(Stored data)
====

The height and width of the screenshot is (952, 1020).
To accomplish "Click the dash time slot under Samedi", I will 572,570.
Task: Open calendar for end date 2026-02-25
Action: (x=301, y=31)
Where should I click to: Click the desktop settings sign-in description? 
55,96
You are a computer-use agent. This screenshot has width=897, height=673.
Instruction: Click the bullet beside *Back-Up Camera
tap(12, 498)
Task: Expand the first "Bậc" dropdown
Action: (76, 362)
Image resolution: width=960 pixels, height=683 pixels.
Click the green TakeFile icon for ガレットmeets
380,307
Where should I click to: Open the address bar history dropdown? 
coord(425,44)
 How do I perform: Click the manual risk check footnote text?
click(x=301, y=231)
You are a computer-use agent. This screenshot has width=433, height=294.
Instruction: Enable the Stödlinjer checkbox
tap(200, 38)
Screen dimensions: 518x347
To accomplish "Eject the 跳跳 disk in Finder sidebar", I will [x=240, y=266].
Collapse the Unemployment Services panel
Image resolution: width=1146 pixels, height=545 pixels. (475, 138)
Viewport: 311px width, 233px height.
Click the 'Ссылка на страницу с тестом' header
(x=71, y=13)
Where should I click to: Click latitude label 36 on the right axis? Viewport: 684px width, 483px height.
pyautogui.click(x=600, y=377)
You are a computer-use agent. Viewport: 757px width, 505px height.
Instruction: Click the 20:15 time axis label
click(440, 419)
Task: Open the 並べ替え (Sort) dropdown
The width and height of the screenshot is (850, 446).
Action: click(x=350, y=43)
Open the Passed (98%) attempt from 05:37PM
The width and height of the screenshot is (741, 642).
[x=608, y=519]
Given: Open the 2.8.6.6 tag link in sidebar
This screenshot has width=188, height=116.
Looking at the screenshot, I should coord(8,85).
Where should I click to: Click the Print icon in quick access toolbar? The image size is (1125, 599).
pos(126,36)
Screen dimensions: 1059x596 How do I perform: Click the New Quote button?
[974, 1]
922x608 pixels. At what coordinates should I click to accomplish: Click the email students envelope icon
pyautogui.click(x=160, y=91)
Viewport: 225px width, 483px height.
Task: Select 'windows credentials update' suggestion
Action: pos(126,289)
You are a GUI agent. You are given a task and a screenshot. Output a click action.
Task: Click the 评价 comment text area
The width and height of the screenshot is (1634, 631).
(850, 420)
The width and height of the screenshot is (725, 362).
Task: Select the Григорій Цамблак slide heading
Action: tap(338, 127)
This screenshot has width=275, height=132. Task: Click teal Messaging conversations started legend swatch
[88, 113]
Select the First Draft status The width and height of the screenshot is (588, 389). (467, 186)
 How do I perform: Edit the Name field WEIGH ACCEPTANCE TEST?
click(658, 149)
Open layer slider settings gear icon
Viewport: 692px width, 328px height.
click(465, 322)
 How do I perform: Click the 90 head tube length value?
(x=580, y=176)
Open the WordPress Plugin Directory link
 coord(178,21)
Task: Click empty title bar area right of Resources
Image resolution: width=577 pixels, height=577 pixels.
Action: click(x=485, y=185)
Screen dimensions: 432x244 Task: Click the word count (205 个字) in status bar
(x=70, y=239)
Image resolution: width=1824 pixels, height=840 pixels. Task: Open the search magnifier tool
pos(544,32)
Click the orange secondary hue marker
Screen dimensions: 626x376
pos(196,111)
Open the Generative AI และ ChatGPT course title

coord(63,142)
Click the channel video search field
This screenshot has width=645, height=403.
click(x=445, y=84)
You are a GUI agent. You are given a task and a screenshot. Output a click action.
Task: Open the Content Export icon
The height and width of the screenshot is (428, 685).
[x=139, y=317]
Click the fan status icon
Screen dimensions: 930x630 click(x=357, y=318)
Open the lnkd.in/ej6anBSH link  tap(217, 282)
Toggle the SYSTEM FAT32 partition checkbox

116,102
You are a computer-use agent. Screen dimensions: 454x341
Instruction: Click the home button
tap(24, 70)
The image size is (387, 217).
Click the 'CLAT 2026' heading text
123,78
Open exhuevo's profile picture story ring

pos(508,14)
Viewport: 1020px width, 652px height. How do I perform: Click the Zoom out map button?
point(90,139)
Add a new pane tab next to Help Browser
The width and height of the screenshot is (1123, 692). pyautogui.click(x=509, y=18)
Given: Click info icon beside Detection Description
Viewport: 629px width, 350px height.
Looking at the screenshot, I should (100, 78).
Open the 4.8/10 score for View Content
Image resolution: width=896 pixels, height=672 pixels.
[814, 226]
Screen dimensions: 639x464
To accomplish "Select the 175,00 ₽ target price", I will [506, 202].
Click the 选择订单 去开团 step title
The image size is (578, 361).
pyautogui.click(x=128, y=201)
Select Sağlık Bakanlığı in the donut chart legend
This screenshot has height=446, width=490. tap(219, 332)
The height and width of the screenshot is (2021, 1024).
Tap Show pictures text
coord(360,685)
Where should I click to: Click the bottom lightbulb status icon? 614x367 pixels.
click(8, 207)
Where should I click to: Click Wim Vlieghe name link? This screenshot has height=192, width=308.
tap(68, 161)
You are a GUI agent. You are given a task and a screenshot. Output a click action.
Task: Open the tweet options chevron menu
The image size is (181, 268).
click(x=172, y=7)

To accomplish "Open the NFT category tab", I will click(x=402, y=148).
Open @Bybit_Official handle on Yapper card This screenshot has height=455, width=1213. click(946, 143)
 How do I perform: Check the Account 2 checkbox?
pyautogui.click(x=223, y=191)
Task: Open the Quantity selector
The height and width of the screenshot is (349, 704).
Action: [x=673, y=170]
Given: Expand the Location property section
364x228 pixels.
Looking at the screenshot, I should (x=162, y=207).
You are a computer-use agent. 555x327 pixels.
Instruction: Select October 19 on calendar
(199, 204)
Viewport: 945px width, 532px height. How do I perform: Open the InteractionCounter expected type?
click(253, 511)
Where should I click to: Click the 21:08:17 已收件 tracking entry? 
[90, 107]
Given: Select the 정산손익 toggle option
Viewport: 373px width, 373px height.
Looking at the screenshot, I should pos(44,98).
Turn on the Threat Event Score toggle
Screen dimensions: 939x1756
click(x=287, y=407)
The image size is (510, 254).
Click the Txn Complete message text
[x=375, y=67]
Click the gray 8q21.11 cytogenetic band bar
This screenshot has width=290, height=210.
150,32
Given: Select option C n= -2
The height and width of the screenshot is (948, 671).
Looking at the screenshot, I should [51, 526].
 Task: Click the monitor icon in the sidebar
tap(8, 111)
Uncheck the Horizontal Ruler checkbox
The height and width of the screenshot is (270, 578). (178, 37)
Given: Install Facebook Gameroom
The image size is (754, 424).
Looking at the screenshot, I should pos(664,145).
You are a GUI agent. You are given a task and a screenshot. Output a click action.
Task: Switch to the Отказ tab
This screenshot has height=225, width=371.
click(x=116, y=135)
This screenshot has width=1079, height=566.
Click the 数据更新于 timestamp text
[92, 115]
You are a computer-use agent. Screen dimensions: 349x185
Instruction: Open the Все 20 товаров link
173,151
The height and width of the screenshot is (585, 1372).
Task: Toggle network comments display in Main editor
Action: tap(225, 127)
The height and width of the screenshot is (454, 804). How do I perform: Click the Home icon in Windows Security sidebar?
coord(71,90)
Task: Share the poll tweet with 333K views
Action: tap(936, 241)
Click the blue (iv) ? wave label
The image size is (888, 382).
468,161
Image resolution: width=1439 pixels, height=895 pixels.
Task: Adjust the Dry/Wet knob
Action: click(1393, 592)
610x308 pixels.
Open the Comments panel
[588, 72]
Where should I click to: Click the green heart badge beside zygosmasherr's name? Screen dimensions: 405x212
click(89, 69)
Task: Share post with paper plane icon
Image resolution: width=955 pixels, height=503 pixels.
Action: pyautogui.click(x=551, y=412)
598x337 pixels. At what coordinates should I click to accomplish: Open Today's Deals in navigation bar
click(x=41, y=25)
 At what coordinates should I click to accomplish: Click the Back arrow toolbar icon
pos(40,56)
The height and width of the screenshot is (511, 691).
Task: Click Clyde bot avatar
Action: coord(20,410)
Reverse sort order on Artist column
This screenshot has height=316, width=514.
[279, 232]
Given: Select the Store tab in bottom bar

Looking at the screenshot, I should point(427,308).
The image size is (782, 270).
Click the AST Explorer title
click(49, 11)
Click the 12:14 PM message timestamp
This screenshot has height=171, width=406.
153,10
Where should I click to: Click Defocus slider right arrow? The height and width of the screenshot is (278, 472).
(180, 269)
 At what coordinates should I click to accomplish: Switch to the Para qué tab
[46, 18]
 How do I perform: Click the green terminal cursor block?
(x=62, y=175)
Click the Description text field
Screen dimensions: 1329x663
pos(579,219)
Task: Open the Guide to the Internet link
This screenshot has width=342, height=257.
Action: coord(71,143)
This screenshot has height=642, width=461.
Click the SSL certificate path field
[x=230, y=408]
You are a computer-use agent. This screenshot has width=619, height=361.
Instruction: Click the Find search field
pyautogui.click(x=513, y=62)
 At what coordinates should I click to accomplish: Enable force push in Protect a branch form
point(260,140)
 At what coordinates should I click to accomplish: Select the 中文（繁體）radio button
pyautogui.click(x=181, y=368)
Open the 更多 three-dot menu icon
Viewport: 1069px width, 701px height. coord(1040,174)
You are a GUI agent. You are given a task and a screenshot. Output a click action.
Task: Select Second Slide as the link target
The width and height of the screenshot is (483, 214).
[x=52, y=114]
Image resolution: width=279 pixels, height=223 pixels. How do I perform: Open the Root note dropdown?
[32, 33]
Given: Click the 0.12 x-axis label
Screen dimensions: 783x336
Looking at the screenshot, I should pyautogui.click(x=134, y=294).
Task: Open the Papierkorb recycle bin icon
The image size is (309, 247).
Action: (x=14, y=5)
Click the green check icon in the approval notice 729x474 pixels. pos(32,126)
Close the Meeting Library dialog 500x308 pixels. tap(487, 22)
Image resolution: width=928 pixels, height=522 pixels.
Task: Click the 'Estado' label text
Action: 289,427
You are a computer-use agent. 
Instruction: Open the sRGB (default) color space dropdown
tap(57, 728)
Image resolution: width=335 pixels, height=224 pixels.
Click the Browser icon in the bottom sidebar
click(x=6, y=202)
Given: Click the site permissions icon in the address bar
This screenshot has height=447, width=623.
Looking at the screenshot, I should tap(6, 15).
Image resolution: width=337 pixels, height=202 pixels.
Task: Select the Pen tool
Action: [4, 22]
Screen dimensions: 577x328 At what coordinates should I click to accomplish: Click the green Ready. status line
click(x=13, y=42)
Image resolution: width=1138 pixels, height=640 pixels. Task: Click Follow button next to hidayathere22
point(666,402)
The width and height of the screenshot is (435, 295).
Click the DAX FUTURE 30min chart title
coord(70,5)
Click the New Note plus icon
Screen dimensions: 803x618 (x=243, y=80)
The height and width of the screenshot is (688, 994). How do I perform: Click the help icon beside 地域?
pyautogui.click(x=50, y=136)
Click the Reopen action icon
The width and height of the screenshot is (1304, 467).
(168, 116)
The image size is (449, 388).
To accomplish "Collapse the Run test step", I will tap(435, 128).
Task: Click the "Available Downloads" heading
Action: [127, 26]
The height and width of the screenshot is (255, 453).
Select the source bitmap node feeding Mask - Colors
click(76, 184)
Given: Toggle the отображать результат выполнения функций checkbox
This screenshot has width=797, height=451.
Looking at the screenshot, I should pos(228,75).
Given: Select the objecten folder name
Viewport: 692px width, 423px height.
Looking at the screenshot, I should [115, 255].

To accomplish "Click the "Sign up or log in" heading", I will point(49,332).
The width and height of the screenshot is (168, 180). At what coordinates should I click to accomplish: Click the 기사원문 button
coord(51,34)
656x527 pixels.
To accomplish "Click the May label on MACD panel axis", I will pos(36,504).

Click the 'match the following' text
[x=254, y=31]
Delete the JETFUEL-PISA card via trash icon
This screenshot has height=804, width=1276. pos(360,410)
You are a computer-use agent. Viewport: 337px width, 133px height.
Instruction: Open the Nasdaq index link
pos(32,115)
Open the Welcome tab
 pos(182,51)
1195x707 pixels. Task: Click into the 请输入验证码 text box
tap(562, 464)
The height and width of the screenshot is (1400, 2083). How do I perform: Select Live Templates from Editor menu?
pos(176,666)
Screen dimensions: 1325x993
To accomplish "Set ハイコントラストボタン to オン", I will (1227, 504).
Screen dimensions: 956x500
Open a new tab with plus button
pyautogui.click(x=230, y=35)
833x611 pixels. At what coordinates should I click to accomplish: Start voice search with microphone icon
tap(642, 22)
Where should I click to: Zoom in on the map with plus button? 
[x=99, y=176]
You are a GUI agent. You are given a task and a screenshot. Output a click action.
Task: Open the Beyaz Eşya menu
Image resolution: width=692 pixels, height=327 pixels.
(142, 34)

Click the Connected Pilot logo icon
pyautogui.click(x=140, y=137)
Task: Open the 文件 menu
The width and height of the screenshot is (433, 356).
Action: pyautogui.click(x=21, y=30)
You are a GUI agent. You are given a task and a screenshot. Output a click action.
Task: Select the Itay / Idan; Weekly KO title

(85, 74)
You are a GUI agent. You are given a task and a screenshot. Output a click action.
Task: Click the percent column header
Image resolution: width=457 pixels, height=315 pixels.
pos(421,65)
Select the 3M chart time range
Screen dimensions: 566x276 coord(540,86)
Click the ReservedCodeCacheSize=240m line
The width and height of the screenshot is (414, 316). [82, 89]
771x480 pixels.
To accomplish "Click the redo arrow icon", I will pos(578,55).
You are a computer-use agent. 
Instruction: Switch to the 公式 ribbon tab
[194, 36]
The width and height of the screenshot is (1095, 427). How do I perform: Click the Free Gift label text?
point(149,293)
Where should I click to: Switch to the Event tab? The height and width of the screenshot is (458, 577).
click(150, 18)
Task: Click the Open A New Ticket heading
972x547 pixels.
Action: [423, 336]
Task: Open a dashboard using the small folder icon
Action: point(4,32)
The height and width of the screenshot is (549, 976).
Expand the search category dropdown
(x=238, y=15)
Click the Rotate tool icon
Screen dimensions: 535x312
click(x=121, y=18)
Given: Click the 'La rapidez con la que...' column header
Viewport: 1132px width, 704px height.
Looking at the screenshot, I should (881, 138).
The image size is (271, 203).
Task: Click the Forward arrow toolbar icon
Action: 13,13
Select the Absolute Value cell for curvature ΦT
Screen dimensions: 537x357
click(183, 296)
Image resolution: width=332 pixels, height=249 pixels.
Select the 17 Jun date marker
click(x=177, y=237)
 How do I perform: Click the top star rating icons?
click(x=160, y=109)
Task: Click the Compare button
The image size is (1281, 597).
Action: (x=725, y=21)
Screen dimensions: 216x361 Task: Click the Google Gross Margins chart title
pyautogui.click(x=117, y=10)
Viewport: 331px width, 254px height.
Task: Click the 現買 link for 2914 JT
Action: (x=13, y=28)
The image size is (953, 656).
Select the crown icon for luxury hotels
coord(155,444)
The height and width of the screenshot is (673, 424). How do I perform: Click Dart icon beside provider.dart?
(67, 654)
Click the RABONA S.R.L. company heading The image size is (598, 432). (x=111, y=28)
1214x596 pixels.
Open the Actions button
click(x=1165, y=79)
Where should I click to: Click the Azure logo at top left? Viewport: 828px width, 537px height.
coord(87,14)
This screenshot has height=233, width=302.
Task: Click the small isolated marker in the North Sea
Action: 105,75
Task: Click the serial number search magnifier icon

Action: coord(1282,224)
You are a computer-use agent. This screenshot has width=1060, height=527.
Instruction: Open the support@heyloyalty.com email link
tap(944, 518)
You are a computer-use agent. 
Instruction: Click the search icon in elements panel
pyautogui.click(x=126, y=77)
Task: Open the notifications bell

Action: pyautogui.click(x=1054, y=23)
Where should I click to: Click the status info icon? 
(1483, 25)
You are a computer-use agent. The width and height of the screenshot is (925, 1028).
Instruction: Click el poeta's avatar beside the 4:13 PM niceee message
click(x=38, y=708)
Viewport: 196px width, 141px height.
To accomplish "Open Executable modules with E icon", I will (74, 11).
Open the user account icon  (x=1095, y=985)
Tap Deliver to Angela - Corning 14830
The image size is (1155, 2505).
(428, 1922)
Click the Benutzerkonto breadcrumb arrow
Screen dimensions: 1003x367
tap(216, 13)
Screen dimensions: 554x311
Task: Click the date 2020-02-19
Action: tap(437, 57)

====

Beginning at the top of the data, please return every line until and including the line containing "has width=897, height=673.", copied exactly, and nothing past it.

The height and width of the screenshot is (952, 1020).
To accomplish "Click the dash time slot under Samedi", I will 572,570.
Task: Open calendar for end date 2026-02-25
Action: (x=301, y=31)
Where should I click to: Click the desktop settings sign-in description? 
55,96
You are a computer-use agent. This screenshot has width=897, height=673.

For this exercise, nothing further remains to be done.